于是你发现,一直被教育的那条线——“真实和虚构要分清,别老活在看小说看剧的世界里”——其实没那么重要。你分得清谁有户籍,谁没户籍;你只是不想再按别人的标准,把虚构带来的真实体温评为赝品。那个从未存在过的人,在你最暗的一程里给的陪伴是真的,在你反复怀疑自己时带来的确认是真的,在你空荡荡的胸口填进过的完整感也是真的。这些难道要因为没有一个身份证号,就被算作虚无?

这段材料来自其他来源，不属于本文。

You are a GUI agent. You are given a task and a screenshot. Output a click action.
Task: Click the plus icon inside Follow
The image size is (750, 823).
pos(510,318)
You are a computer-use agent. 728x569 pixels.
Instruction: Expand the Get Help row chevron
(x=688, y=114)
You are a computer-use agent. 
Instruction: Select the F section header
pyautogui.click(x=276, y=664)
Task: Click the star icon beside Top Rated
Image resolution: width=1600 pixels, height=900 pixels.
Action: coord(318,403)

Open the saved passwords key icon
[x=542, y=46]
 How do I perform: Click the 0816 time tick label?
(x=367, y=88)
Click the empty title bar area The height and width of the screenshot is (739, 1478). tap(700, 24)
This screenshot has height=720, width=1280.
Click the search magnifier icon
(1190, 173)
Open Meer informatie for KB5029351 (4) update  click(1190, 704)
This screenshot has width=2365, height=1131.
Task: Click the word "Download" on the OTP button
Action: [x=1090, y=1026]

所以啊,下次你若在傍晚六点的光里合上一本书,嗓子眼涌起那股熟悉的空洞,不用慌忙拿手机填满它。那不是缺失发作,是有人来过的证据——只不过这个人,从不在地球上占过一分地,只在你心里借住过一小会儿。他的离开,也成为一种奇怪的陪伴:你带着他留下的形状,继续往真实的生活里走去,好像手里握着一把别人看不见的钥匙。